Feel free to ask me more about my experience. I’m happy to share!
2. Both things can be true (and learning to live in that tension takes practice)
I used to try to fit my experiences into neat little categories with clear dividing lines. It was simpler.
Christian/secular, right/wrong, good/bad, male/female, us/them, black/white, gay/straight, true/false . . .
I tried so hard to make it work. But now, life feels infinitely more complicated and intricate than that to me.
People who genuinely love me have deeply wounded me. I’ve seen religion provide healthy purpose/meaning for some while simultaneously serving as the basis for unspeakable acts of cruelty, meanness, and even genocide for others. Some of the poorest people I’ve known have had the most to give. And some of the wealthiest I’ve known have been the most needy.
But with variety and nuance comes tension. For me, it’s taken practice to try to better live in the tension. I’ve learned not to trust my first reaction to something and instead examine it, especially if it’s an intellectual response to someone with a significantly different lived experience than me.
In those contexts, I think my first reaction is often a defense mechanism, a well-meaning but underdeveloped part of myself whose default is to resist new evidence and the possibility of destabilizing change.
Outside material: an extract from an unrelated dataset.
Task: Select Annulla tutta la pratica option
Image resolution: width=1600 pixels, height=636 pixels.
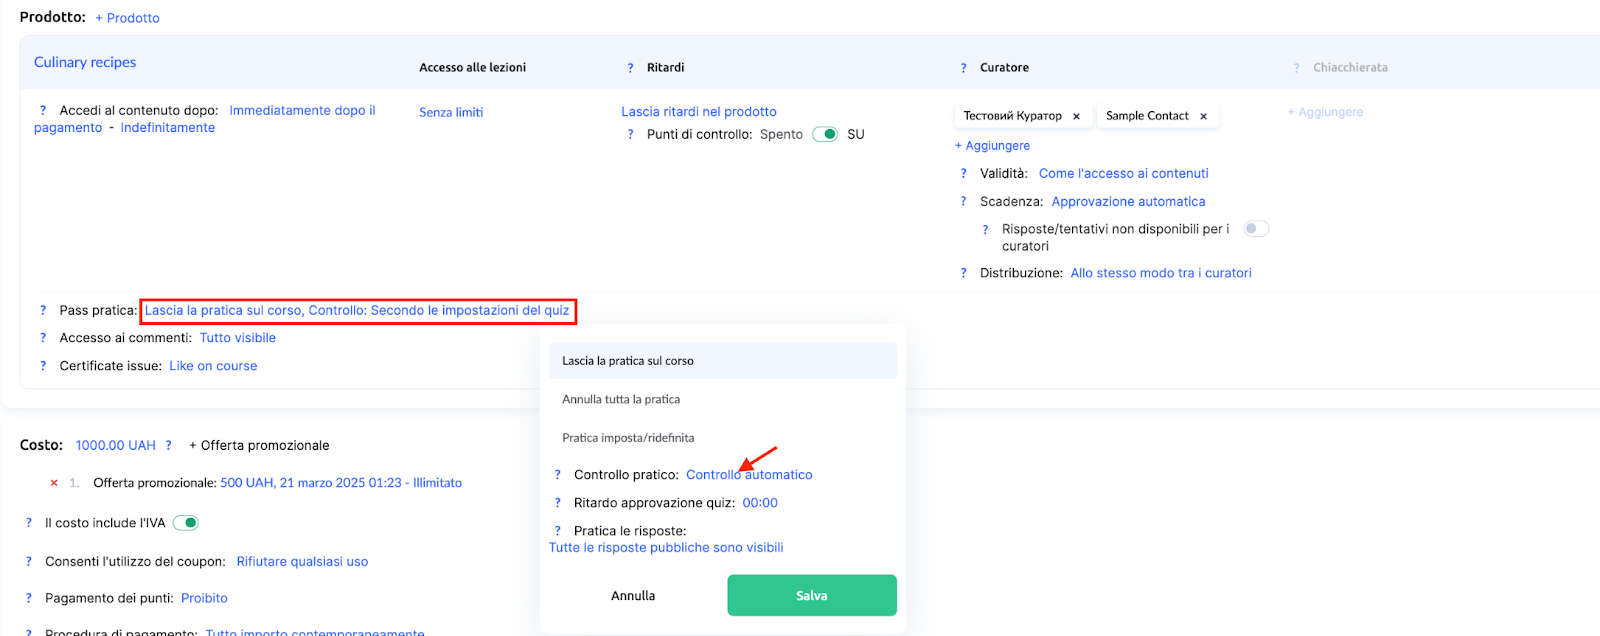Action: coord(621,399)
With practice, I’ve gotten better at living in the tension — recognizing multiple things can be true/valid even if they seem contradictory, assuming less, and being more open to change.
And, I feel/hope that’s made me a more thoughtful and empathetic person.
3. Put your body in spaces where people are different than you . . . and listen. It will change your life.
Head knowledge is important. But, there is nothing as powerful as lived and embodied experience. I’m still not very good at this. But, I’ve been trying to put my actual physical body in more spaces where I, as a cishet white man, am not in the majority and listen more than I talk.
One way I try to practice this is by being involved in a pro-Palestine book club where I am pretty much always in the minority. It makes me quite uncomfortable at times to have my presuppositions challenged — which is so healthy. I’ve learned a lot, and I consider much more carefully when I do speak, because it actually matters. People in the room (and their relatives) are living every day what I’m just theorizing about in my head.
When ideas become embodied in the lives of real people, something changes. You pause. You listen. And you have the opportunity to either expand and grow, or contract and entrench. But either way, you are at least forced to consider somebody else’s perspective and lived experience (which is not the case when you isolate or primarily hang out with people who look like and believe the same things as you).
4. Nothing matters . . . everything matters
“Everything, Everywhere, All at Once” is one of my favorite movies, and I think it legitimately changed my brain. It does such an exceptional job of pointing out how absurd and purposeless life is/can feel in one sense — nothing matters . . . while simultaneously pointing out how impactful every little point of human connection and interaction is — everything matters.
Yes. Life often is bleak and pointless, especially for those at the bottom who have little power or influence. That shouldn’t be downplayed. There are truly scary things going on in the world. History repeats itself, and it can feel impossible to hope. It’s powerful, deflating shit.
But, the hand of someone you love brushing yours, a kind word earnestly meant, smiling when you make eye contact with a stranger at a stoplight who is also jamming to their favorite tunes, butter on warm bread, your lungs burning from the frigid air on a clear winter night when the stars all decide to come out and dance at once — these are also powerful things.
They matter.
They have weight.
They are totems of goodness.
Pathways back to the earth.
To feeling again.
To living again.
What Gerard Manley Hopkins would call “the dearest freshness deep down things.”